By 11 the carefully loaded goods had started to become carefully unloaded goods, and Heidi-friend met me with Pumpkin Spice Latte in hand to help out wherever and however, …because that’s just what friends do. And the funny thing is that even though I scream Let’s Be Messy! from the blogosphere mountaintops, there’s still that part of me that wants to look presentable and have all my ducks in a row and have A, B and C lined up before said messiness ensues – which completely defeats messiness’ purpose. So there she and I stood, in the middle of the chaos; she’d brought an eight-pack gift of paper towels, because she knows the HBH’s Great Love of All Things Paper (much to my eco-savvy, recycling chagrin). And with spray cleaner in hand, she wiped the year(s)-old dust clean from our bedside tables, and she grunted with me as we tried to move the leather chair from our room to Cancan’s and back again. Sometimes I’d run downstairs to help the movers with an item, and five, ten, fifteen minutes would pass before I remembered that I’d left her upstairs to fend for herself. So I’d haul up the stairs again, and we’d resume asking questions and telling stories while we dusted and cleaned and unpacked.

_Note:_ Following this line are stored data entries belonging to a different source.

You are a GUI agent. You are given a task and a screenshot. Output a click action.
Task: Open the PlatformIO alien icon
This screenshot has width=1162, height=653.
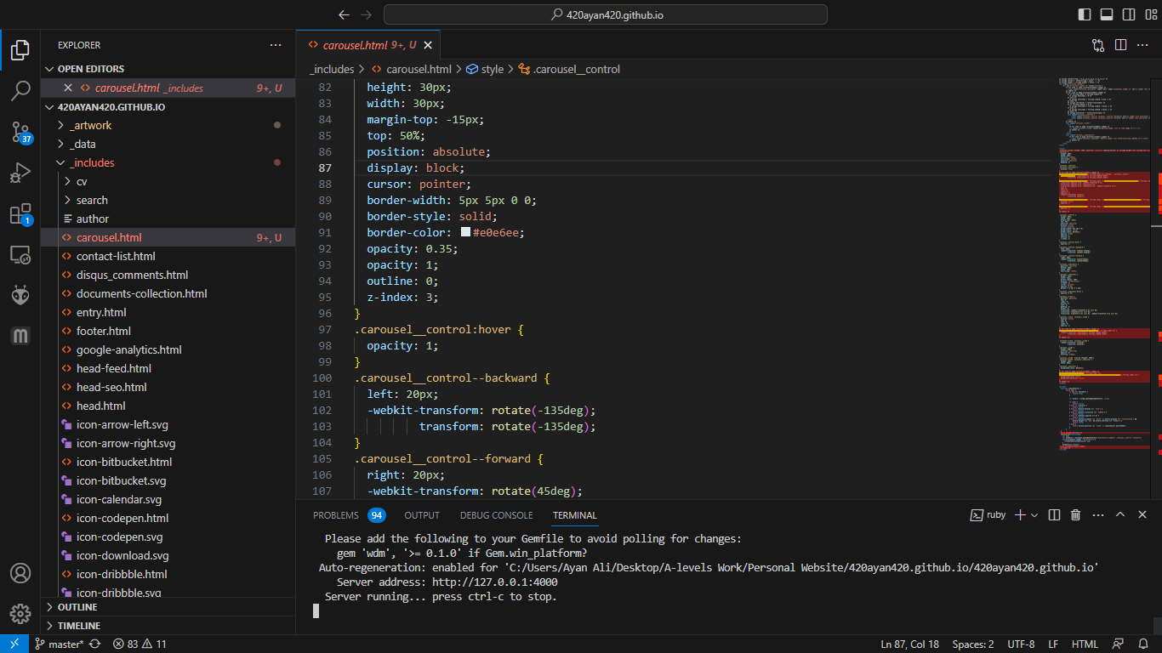point(20,295)
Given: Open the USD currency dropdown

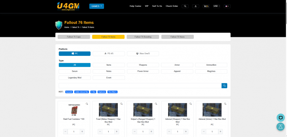Looking at the screenshot, I should (x=216, y=6).
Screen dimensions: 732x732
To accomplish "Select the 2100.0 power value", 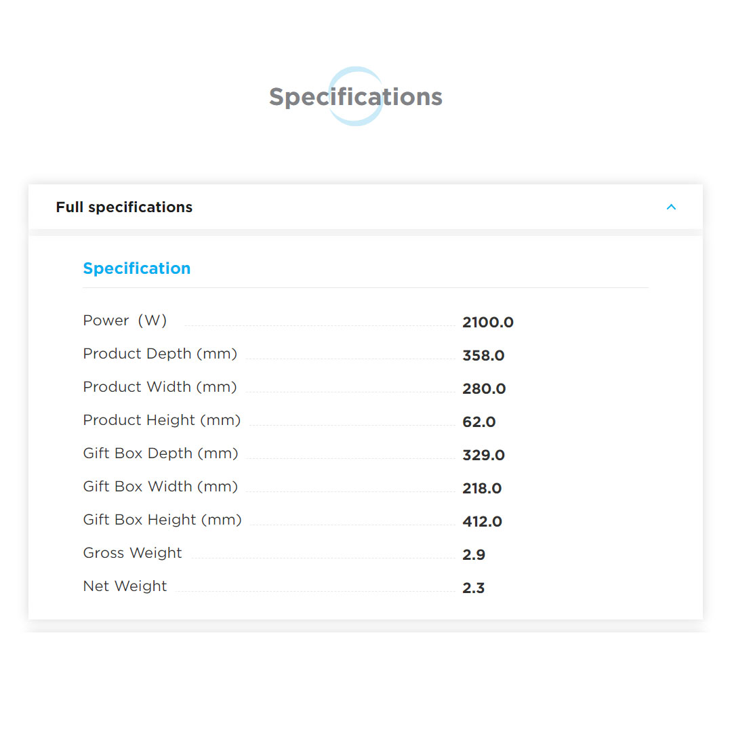I will pos(487,323).
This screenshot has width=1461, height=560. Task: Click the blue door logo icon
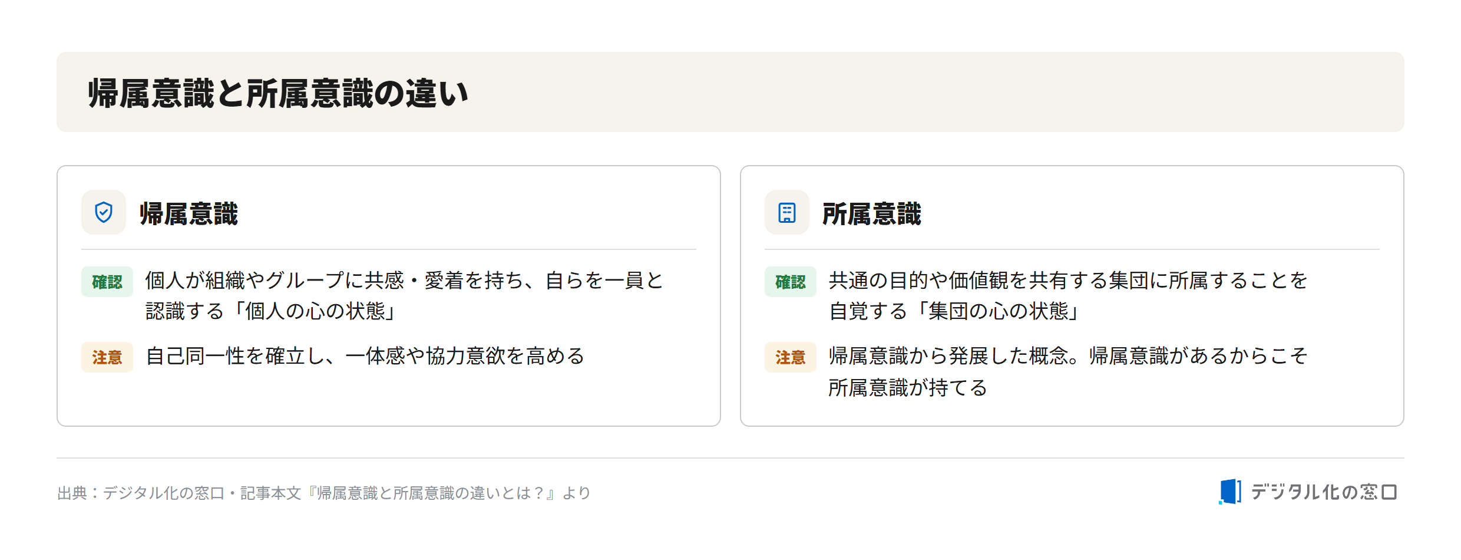(x=1229, y=492)
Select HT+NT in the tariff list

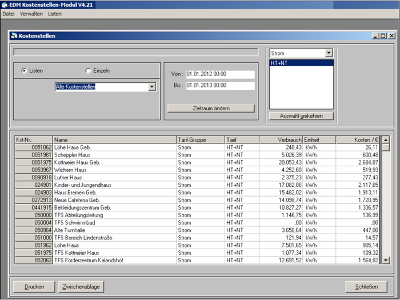(301, 63)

And while I intended to simply write, I’m tired – here, watch this Whole Foods Parking Lot rap and get down with your bad self for today’s post, even in bone-tiredness, my fingers just keeping tap, tap, tapping away at the keys.
Instead, I find myself utterly grateful.
I am grateful for friends who dive into the messiness, whose very actions remind me of the God who does the same for us and to us and with us. More often than not, I think that I need to wear my Super Special, Super Duper, I Love Jesus and I Have All My Sh&% Together clothes before I’m able to enter his Grace (let alone his house). I forget that it’s not about how much I love him – in fact, that’s not it at all – but it’s simply about how much He loves me. And this love, His love, is enough.
Instead, I am overwhelmed with peace.
I sleep soundly for the first time in months, and I see excitement oozing up from the heart of the HBH – not only is he delighted at his new digs, but he’s proud to care and provide for his family in this way. And when I lament the loss of the Coolness Factor with our new zip code, I then remind myself that my own coolness has been on a dramatic decline ever since the scales started tipping the ripe ol’ age of 30, when quoting 90’s songs and other hip parts of my youth officially labeled me OLD. Because this peace that overwhelms, this peace is worth it.
Instead, I feel the sun streaming in through the windows, warming my arms and kissing my fingers, and I think to myself, Man, this suburban life ain’t bad at all.
Now if you’ll excuse me, I’m going to pour myself a cup of tea and go unpack another box.
What about you? How have you been feeling the “insteads” in a really, really good way lately? And more importantly, do you have Teen Spirit?